My first nurse assignment was a NOC shift as a new grad. It suited me well because I am a slow learner, and although during these shifts you would see multiple patients, it made me learn how to prioritize my work. NOC shifts are quieter since you are only dealing with your patients and you only have yourself to lean on. When I switched to day shifts, that is when I learned real nursing as I was now dealing with doctors and families. You have to know your limits, your comfortability level, and know when to challenge yourself. By starting with NOCs and moving my way into the AM or PM shifts, I became a more confident nurse as I knew and recognized my limits.
What is your favorite part of being a nurse?

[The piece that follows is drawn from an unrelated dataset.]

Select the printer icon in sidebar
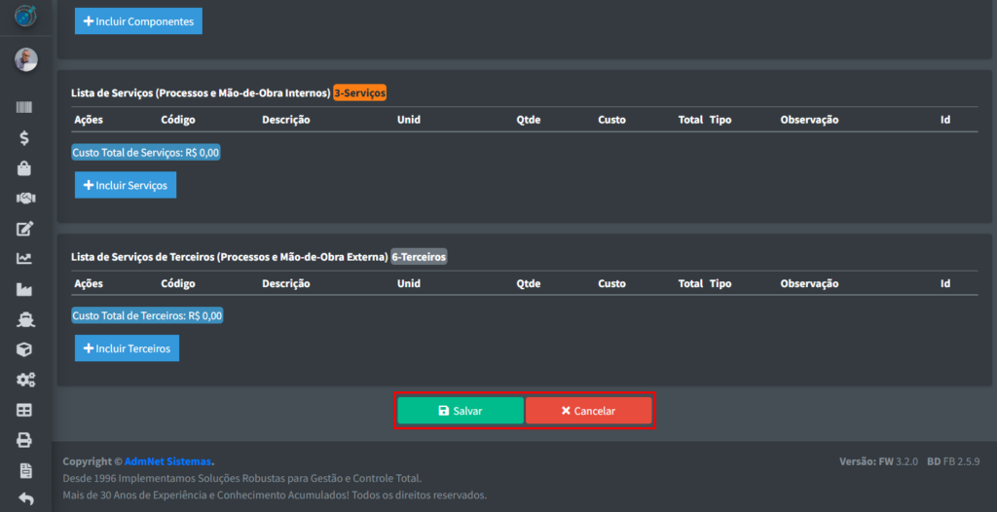 25,440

I have been doing this for 20+ years and I can honestly say I have never said that I hated my job. I know lots of people who say that and that has never been the case. I am so incredibly lucky. With nursing, there are so many different choices. If you feel burned out in one area, you can always change areas, change shifts, and try something new. This is what excites me and what I love most about being a nurse. I can constantly evolve and continue learning.

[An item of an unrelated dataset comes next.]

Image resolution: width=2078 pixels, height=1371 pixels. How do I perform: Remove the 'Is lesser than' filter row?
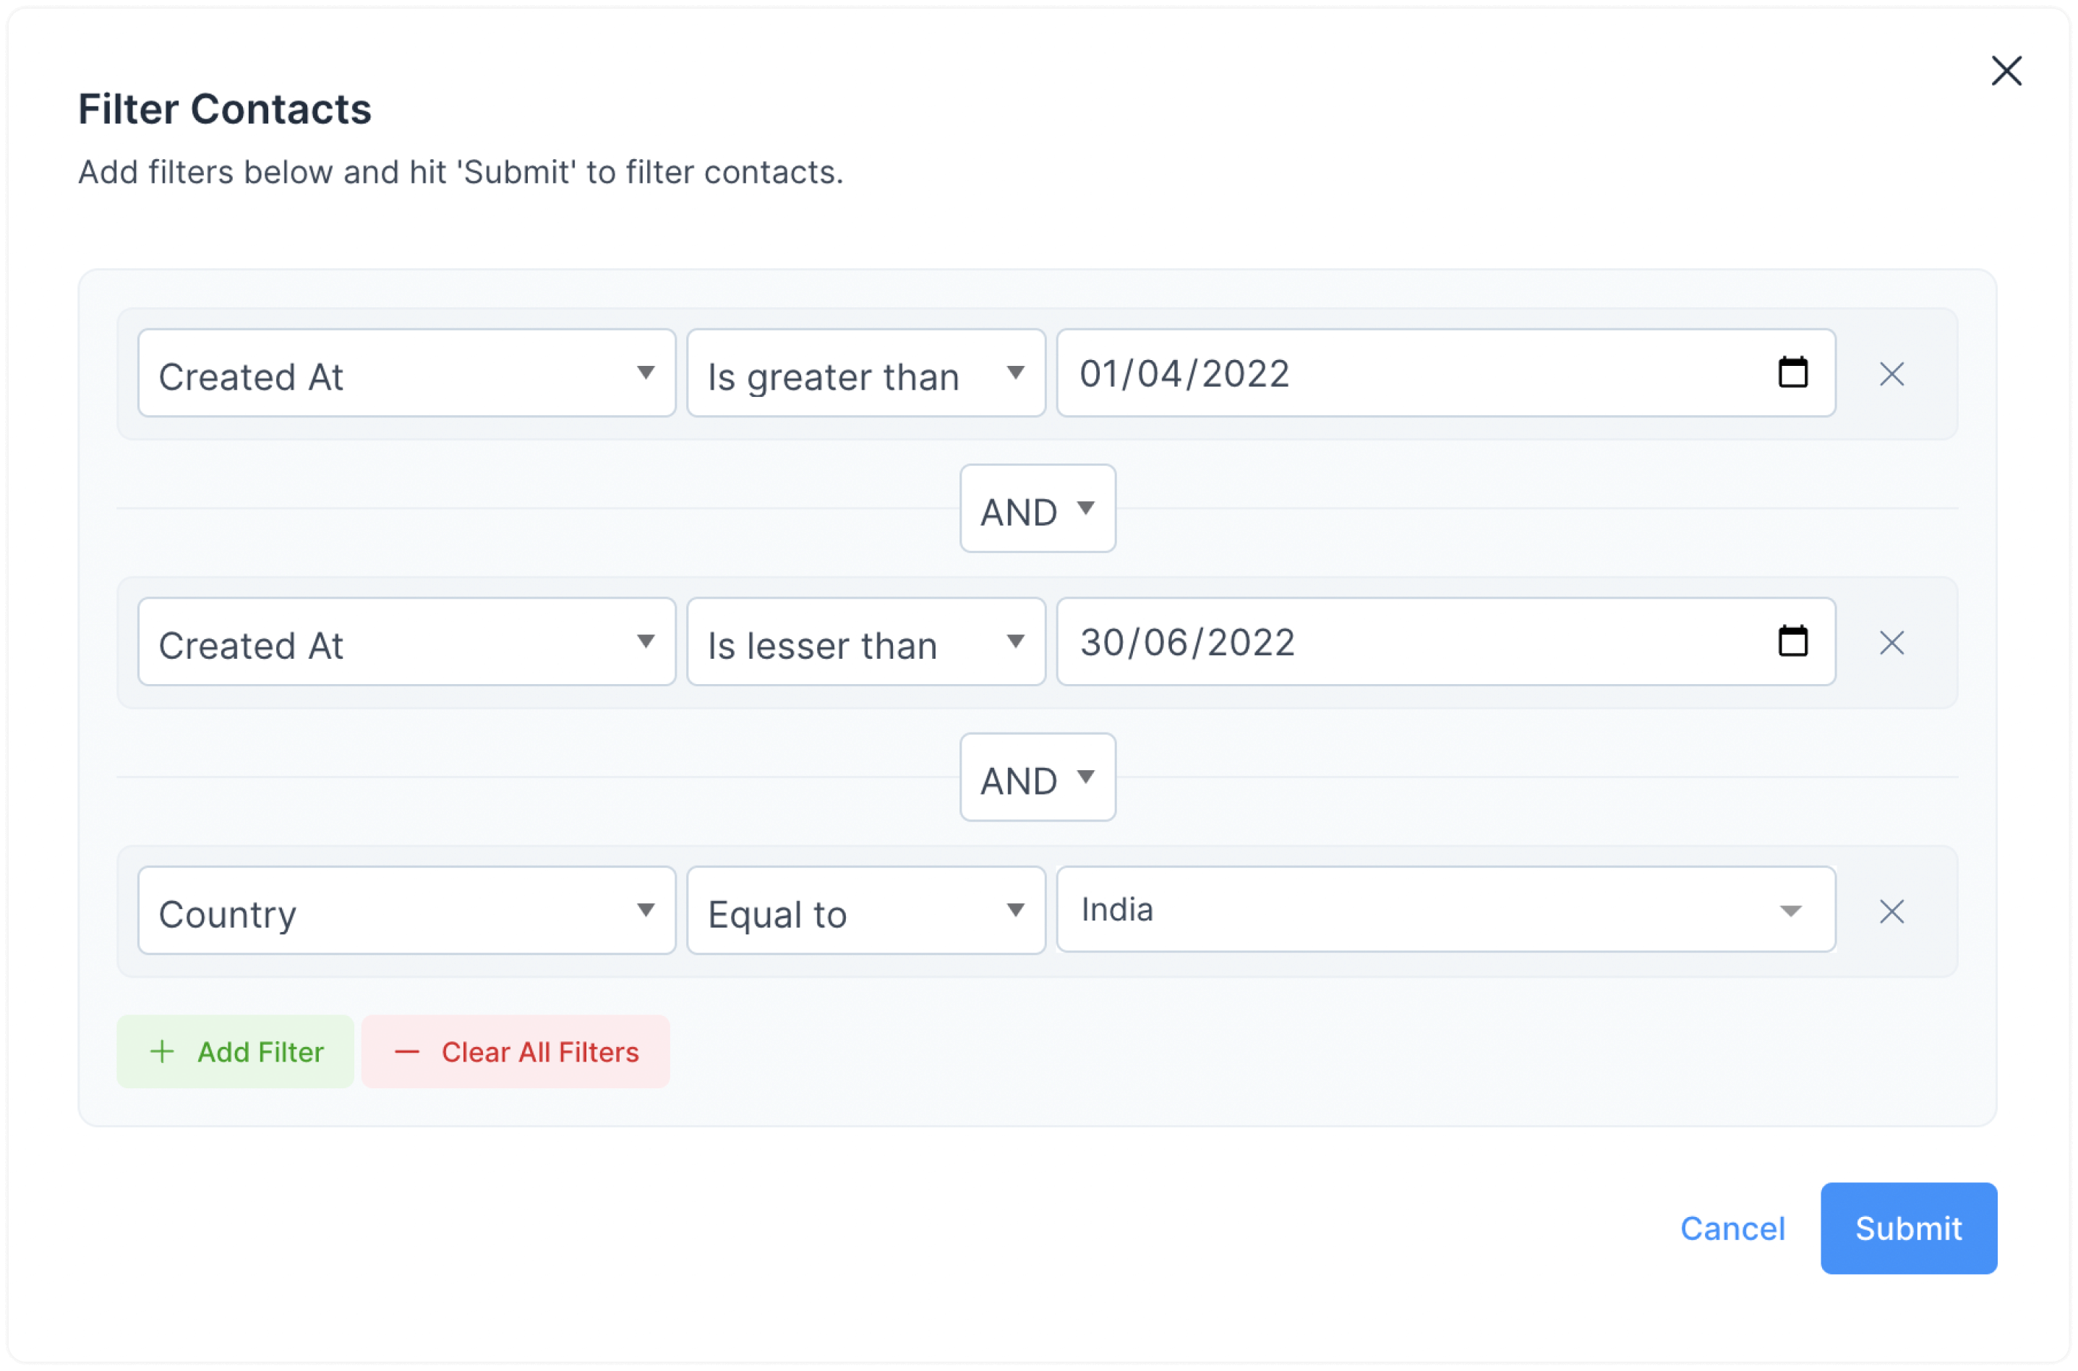1892,643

What makes you smile at work?
When the patient feels good and they are showing signs of getting better that is when I am truly happy, because my care is making a difference. When I see my patients or their families with smiles on their faces knowing that I will be their nurse, the trust and smile from them really makes my day. I make their day because they know I am here, and their trust on me makes my day and I want to be better and do the best for them…
What life lessons or inspiration have you gathered from nursing?
I feel like I learn something new everyday. I am constantly learning from my patients. They teach me so many life lessons. NurseRegistry has allowed me to meet so many wonderful people. I pay close attention to how other families communicate with each other, especially the patient. Most recently I was caring for someone who had such a positive mindset and was incredibly appreciative of me and their family. I try to practice these life lessons in my own life with my children.
What is your most treasured memory as a nurse?
Looking back I have definitely had unforgettable patients. I have also realized there are several patients who never forget about the nurse who cared for them. I’ve run into patients on the street and they remember me. I have even had some families call me and check in to see how I am doing. You end up developing such a strong bond with the people you care for.
What advice do you give nurses starting out?
Do your best and get exposed to as much as you can—you will be learning so much. Trust yourself. Nursing school is not easy—if you can get through that, you can get through anything. Know your limit and know that it’s ok to say “I don’t know” and ask for help!
Your Time Off
Favorite ways to relax on your days off?
Rest! I try to rest as much as I can on my days off. I also love YouTube. I love learning new things and seeing things from others perspectives. If you pick the right YouTube channel, you can learn so much!